Nomad: Sniffing my way through

London is an amazing place to sniff.

What am I saying here? The whole world is an amazing place to sniff! Well…perhaps not Bangladesh, India and even some places in Ukraine, China and Africa, but…probably, hopefully, most of the world still is. Otherwise, why be given the amazing power of teleportation anywhere in space and time with nothing but our noses?

To me, Dune by Dior is an immediate trigger for dusty memories. Whenever I feel it in the air, I’m instantly back in kindergarten and there she is, the teacher, Miss…I can’t remember her name anymore. But I see her standing in front of me, mid-thirties, her face – smiling, radiant, beautiful – short, blonde hair and full lips that move hypnotizingly when she talks. But our eyes are rather drawn to the bag of round, assorted candy she is holding and would only dispense in limited amounts, in exchange for the right answer to whatever the question is.

Somewhere, burried in the bag of olfactive memories remains the innocent smell of my first crush. Nothing fancy there, just clean clothes washed by mom with probably too much detergent and not rinsed enough. But whenever he’d come near me or walk me home from school, my otherwise hardly teasable nostrils would open up wide – just for him – and allow the whole of him inside, almost as if my nose was making love to his scent. I remained inebriated with all these new feelings for him for months until, one day, my nose decided it could no longer stand that clean clothes smell about this guy and it was all over between us.

On rare occasions, I find myself cheating a little by reversing the memory reenactment process and that only occurs when thoughts of a man who long ago came into my life out of the blue and smelling like Paco Rabanne’s Ultraviolet take over me. Whenever I feel like remembering him and I, together, all I ned to do is just just walk into a Boots pharmacy and spray a little perfume on one of them testing strips and take it all in, filling my lungs and getting dizzy with the bitter-sweet memories of that spring we shared, mad and impatient like adolescents, jealous and passionate like all young lovers are, but beautiful.

  

And have you ever passed through a poor neighbourhood, by an open kitchen window at lunch time and the smell of fresh stu made your mouth water as it transported you back to grandma’s kitchen, with a hot bowl of her special Armenian soup on the table and a spoon in your left hand?

For an outsider, the air in London is easily acknowledgeable but difficult to explain and incredibly temperamental, just as it’s breathers – some I’ve come to know, some I’ve developed peculiar feelings for, some have left me crawling, some I despise, others despise me, most I have yet to meet someday.

But London is a wonderful place to sniff. Take a Thursday night Soho for example, with it’s narrow streets, artist hubs, busy taverns, gay bars, eclectic Chinatown crowds and moustached hipsters.
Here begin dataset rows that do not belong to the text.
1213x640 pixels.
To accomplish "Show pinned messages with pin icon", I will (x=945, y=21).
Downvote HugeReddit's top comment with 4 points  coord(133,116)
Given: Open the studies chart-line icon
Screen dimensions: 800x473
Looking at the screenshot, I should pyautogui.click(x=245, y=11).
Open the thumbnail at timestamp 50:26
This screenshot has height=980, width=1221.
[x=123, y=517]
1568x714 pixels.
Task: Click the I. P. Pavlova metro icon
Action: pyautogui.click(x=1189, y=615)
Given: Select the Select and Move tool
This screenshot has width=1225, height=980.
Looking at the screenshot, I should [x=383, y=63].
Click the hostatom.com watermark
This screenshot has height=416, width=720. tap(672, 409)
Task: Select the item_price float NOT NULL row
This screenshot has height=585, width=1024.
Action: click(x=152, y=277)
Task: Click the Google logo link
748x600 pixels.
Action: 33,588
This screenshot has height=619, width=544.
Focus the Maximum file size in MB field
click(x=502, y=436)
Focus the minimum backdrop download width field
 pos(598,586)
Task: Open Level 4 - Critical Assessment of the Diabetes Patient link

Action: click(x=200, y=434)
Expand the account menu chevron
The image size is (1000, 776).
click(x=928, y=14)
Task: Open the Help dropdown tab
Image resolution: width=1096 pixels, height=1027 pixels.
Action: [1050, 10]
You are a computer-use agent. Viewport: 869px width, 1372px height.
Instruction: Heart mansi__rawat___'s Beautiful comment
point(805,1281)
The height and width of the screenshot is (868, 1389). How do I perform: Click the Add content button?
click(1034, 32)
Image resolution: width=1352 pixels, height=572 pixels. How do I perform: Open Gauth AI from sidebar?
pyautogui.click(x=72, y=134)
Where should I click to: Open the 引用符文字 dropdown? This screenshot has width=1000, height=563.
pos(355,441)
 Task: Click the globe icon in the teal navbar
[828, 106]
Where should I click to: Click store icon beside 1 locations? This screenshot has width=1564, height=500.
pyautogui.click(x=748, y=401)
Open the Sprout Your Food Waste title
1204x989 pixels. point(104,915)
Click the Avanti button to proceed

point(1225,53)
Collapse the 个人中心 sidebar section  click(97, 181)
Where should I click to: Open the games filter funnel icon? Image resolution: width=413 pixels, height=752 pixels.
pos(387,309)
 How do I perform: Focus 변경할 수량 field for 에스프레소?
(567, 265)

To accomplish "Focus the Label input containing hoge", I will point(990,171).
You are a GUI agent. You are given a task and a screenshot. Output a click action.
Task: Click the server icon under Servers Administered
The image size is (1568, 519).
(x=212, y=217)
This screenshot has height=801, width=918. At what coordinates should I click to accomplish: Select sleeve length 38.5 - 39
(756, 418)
Add some noise, Lager beer, vulgarity, sophistication and overflowing garbage bags to it and you’ll get one of my favourite places to be.

In East Ham, no matter the hour or day it is, the air would most likely reak of curry and incense, whereas in Brixton, whether they call it weed, cheeba, ganja, sensi, camilla, reefer, doobie, we all know what that funky smell is.

Richmond, Shoredich, the canals and quiet harbours, a full English Hash, South Kensington at six in the morning, late October in Greenwich, almost Christmas in Clapham Common, outside my window on a rainy day off, but never Saturday or Sunday, Angel, Imperial Wharf, fog rising over Chiswick on New Year’s Day, summer in Holland Park, th moment before and after we’ve had our favourite four dishes in our Chinese restaurant, the old brick walls and I, as a physical manifestation of all of them, combined.

  

Just between me and you and regardless of what I may have said before, the best place in the city is my neighbourhood, where the air is constantly soaked in freshly baked sourdough and horse manure. It’s where we settled, the closest thing to a home we’ve built on our own, so far. Our room is there and it smells of us.

So to all of you living in London or just passing by, the next time you come out of your rented house, the hundred-year-old inn or the five star hotel you’re staying at but complaining about the weather or some other meaningless detail you won’t even remember about tomorrow, just take a deep breath and hold it in for a moment, knowing you might be sharing it with some of the most fascinating people who are alive today, be they musicians, writers, paintors, designers, muses, engineers, comedians or…RuPaul.

Now, is this the best place for a sniff, or what?